Ebbene, il cattivo -senza virgolette- del giornale diretto da Marco Travaglio ha avuto la fantasia di attribuire lo sciopero della fame e delle cure deciso dal detenuto al proposito di dimagrire a tal punto da poter “provare a passare attraverso le sbarre” e riconquistare così la libertà prima di avere scontato del tutto la pena a sette anni.

Questa pena è stata comminata a Dell’Utri per quel  controverso reato di concorso esterno in associazione mafiosa creato artificiosamente dalla giurisprudenza e applicato con effetto retroattivo rispetto ai fatti addebitatigli in via definitiva. E destinati perciò a cadere con la bocciatura della giustizia europea, come è già avvenuto per Bruno Contrada. Vi dice nulla il nome di questo fedele servitore dello Stato, di cui la Polizia ha dovuto ricostruire la carriera restituendogli l’onore toltogli abusivamente dai tribunali italiani?

Contro Dell’Utri, che pure negli anni scorsi dovette sudare le proverbiali sette camicie per ottenere dal direttore del carcere dove era in quel momento rinchiuso il diritto di abbonarsi proprio al Fatto Quotidiano per riceverlo ogni giorno, il giornale di Travaglio è di una cattiveria -sempre senza virgolette- recidiva.

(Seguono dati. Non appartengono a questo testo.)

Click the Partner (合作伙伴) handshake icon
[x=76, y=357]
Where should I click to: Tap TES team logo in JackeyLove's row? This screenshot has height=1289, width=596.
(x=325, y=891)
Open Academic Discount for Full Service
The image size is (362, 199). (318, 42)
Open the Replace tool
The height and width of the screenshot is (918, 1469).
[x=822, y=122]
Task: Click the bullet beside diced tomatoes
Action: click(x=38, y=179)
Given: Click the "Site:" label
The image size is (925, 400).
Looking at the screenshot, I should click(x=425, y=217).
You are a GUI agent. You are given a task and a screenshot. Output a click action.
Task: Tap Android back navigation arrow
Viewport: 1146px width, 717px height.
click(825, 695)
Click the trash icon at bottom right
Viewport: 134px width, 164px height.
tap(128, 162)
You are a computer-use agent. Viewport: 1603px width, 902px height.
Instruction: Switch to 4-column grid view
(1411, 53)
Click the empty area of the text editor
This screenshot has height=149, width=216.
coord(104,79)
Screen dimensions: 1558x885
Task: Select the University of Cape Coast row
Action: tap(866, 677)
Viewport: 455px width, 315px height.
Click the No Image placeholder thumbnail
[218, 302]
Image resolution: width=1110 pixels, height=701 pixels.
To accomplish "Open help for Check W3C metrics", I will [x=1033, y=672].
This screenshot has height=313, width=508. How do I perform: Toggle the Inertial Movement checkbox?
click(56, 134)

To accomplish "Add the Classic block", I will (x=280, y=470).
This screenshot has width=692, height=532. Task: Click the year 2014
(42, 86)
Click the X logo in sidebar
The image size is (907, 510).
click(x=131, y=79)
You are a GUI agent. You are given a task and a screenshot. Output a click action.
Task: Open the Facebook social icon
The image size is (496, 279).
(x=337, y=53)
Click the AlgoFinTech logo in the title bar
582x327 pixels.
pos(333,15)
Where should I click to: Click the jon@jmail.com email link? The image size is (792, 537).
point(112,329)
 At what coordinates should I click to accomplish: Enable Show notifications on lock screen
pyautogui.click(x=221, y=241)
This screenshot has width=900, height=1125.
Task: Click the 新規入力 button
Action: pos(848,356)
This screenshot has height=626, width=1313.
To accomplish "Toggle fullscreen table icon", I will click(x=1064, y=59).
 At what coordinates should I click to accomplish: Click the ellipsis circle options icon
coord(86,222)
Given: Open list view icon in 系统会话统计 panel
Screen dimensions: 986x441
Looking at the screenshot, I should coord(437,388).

Già all’annuncio del suo sciopero della fame e delle cure, con un lungo titolo sopra la testata, il giornale travagliato aveva invitato a non prendere sul serio Dell’Utri, o comunque a non preoccuparsi, perché in carcere ci sono ottimi medici, in grado evidentemente di scongiurare anche i suicidi. Ma i fatti, quelli veri, come si evince consultando un po’ di dati, non mi sembrano confortare questa fiducia.

Ho la sensazione, spero sbagliata, che le sbarre fra le quali è rinchiuso Marcello Dell’Utri siano già troppo larghe rispetto a quelle nelle quali Travaglio ha deciso di chiudere spontaneamente la propria intelligenza, oltre al buon gusto.